The funny thing about fear, it is always better when you know what you are afraid of. Fear which possesses no form, possesses every form. And that is when it’s most powerful. That’s when it transcends into a truly unspeakable horror. Given the fact that Emorin was alone, his brain had the time to run through every possible scenario. It was imagination unmitigated by external interaction. It was torture.
How much time had passed, he did not know. Maybe everyone was dead already. He thought so much about his end. And now, he was starting to think about his beginning. How everything, from his conception to his miserable adolescence was a series of bad decisions. How he was fated to die young and alone because of his teratogenic diseases. Electromagnetic radiation had not been kind to him in the womb, and being bathed in them, he had come out weak and sickly. Unfit to hunt, unfit to lead, unfit to mate. An aberration. An abnormality. A freak.

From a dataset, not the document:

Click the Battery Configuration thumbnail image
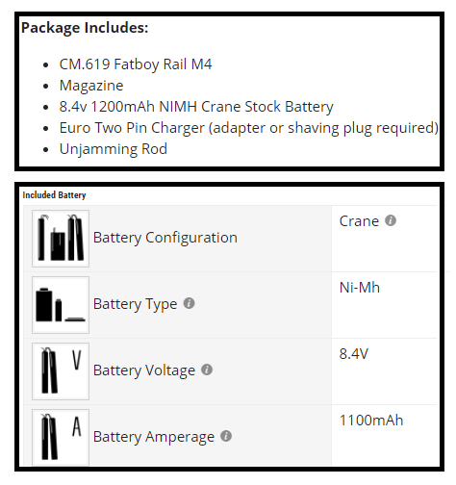This screenshot has height=485, width=456. (x=61, y=239)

Unlike most teenagers, Emorin was hyperaware of his own mortality. Not like anyone ever let him forget it. It was in the names they called him. It was in the looks they gave him. It was in the food they fed him. He knew he was going to die. More so than everyone else. And he had made his peace with that. But if there was anything that filled him with angst it was that he was going to die a nobody. This was his mortal problem.
He tried to avoid this as much as he could. He tried to do anything and everything to be of relevance. He failed mostly, and he took solace in his daydreams. The only space where he was king of the world, worshipped by all. A pathetic choice, but it distracted him sufficiently from reality.

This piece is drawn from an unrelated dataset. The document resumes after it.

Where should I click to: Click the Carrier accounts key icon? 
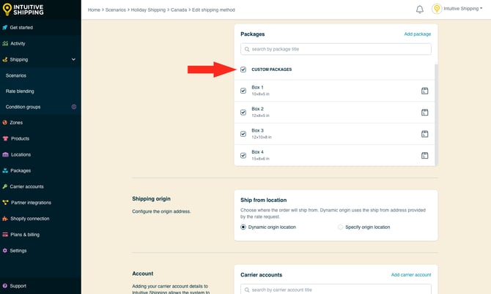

And now here he was. At the end of the line. They wouldn’t even ask for his help in defending not just his home, but the entire existence of his species. He wasn’t even worth the chance to fight for his own survival. Left here not for the newborn’s protection, but for his brother’s own piece of mind.
A cry pulled him out of his train of thought and into the present. A baby’s cry. The newborn was hungry and so it made that sound, tearing through the silence, over and over.
It annoyed him deeply. And it did not stop.
Over and over, again and again, the same high pitch, the same goddamn frequency. The same annoying cry. What had been a mild annoyance was building up into rage. The vein in his forehead was popping and his fists were shaking.
Even in the face of oblivion, this one thing was finding a way to ruin it for him.
He didn’t know who made the rules, but he hated them. All his life he had been ostracized just for being born. Just for existing. The Chief and the babble of baboons known as the Elders always found new ways to suppress him. They didn’t let him mingle with the other children. They didn’t teach him to hunt or to farm. They had hoped, that like a plant deprived of nourishment, he would wither and die.
Well, there was no one here now, and he could take matters into his own hands. He still had a chance to make his impact. There might be no one left to record his final deed , and it might just be another tree falling in the forest, but at least, the knowledge that he took control would comfort him till his final hour.
He unsheathed his knife and started to walk towards the inner chamber. It was a walk that would never end, towards a destination he would never return from.